Principal component analysis (PCA)
Purpose: Reduces the dimensionality of the shape data and identifies the main axes of variation.
Output: Principal components (PCs) that describe the major patterns of shape variation, and scatter plots of specimens in PC space.
Preliminaries → Generate Covariance Matrix → Selected dataset (Dataset-images1.NTS) → Execute → Variation → PCA → Results (without ticking the box “Pooled within-group covariances.”).
Eigenvalues → Variance explained by each PC.
PC scores → Visualization of individuals in the shape space.
Combine datasets
Click on the dataset in the Project Tree → Preliminaries → Combine Datasets → Name for the new dataset → Select the Start dataset and other datasets → Execute.
Discriminant function analysis (DFA)
Purpose: Classifies specimens into predefined groups based on shape.
Output: Discriminant functions, classification accuracy, scatter plots of specimens in discriminant space.

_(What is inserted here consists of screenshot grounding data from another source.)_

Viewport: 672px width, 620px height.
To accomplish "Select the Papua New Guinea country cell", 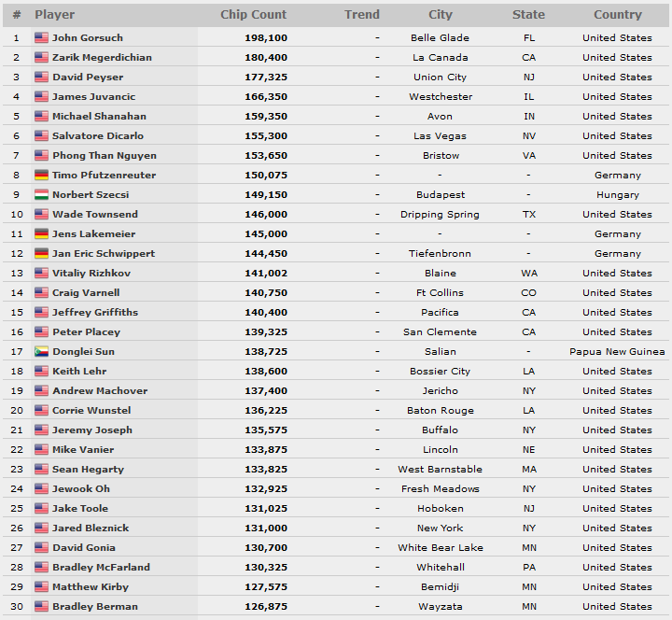I will (617, 352).
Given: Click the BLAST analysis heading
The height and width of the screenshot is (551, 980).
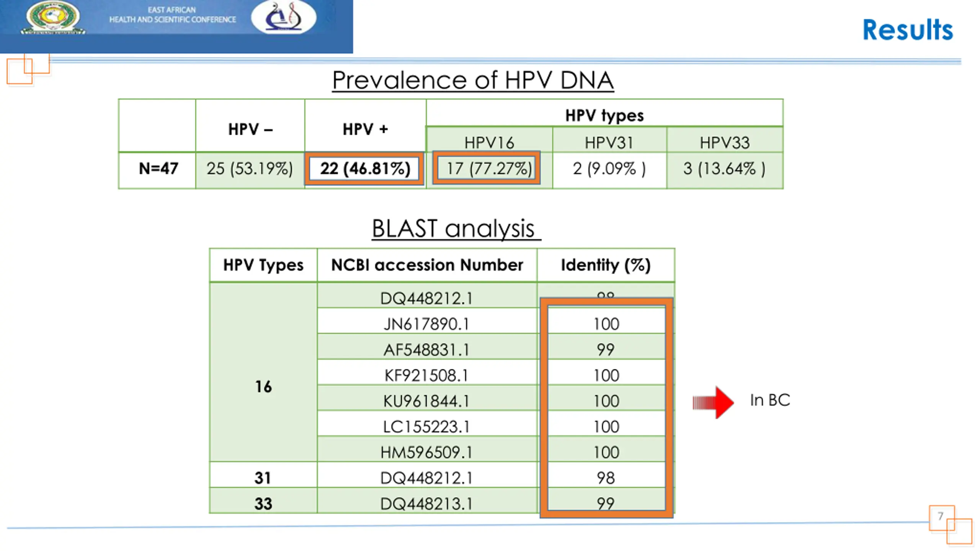Looking at the screenshot, I should pos(456,228).
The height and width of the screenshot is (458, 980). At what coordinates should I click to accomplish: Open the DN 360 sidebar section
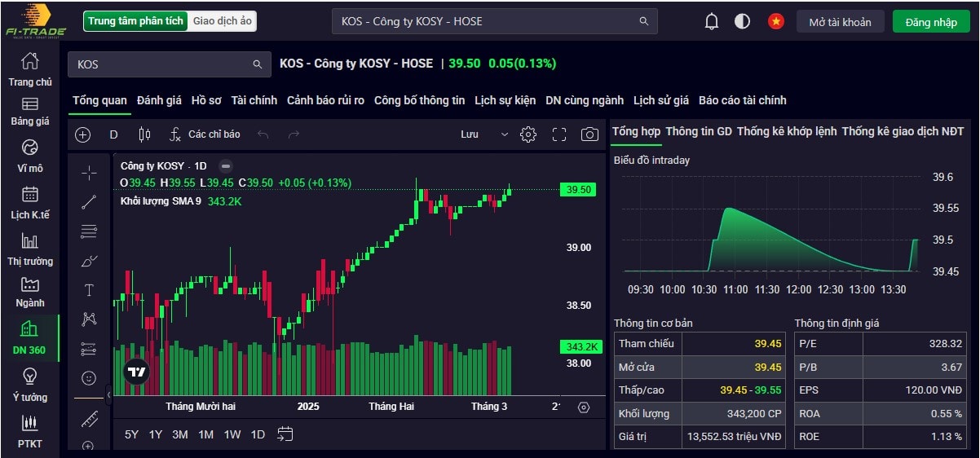(29, 339)
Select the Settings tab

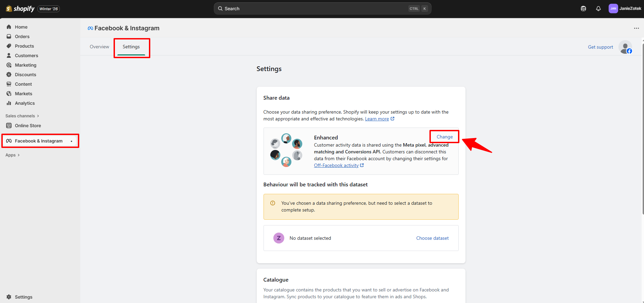(x=131, y=47)
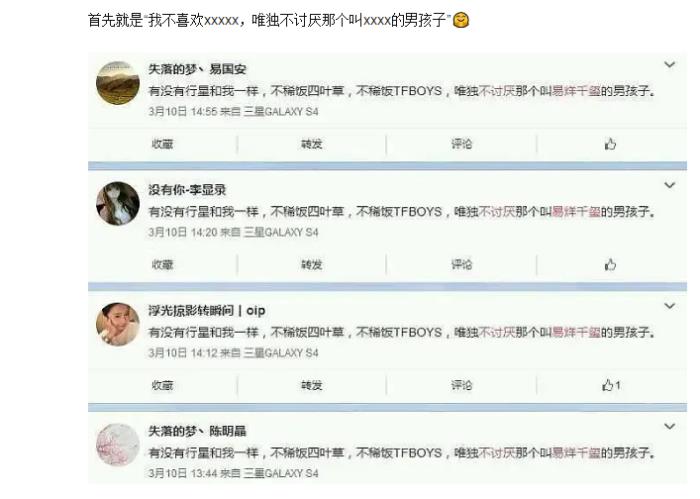Open the landscape avatar of 失落的梦、易国安
Viewport: 700px width, 499px height.
click(x=118, y=83)
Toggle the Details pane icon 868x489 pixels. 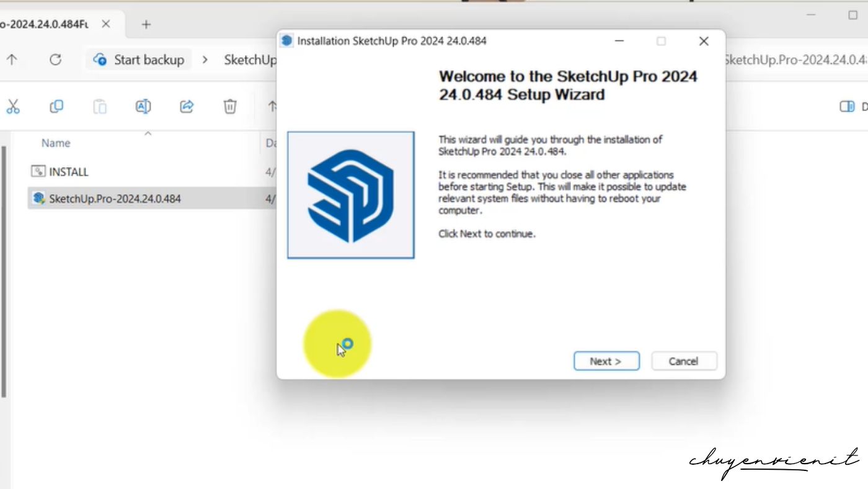(x=847, y=107)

Click on the combined dataset → Comparison menu → Discriminant Function → Name for the discriminant function analysis → Select Dataset and Datatype (combined dataset) → Classifier to be used as grouping criterion (fish_source) → Select Pairs of groups to be included (or tick “Include all pairs of groups”) → Permutation runs:1000 → Execute.
Canonical variate analysis (CVA)
Purpose: Maximizes separation between predefined groups (e.g., species, populations) to find axes that best differentiate the groups.
Output: Canonical variates (CVs), scatter plots showing group separation (Figure 4), classification rates.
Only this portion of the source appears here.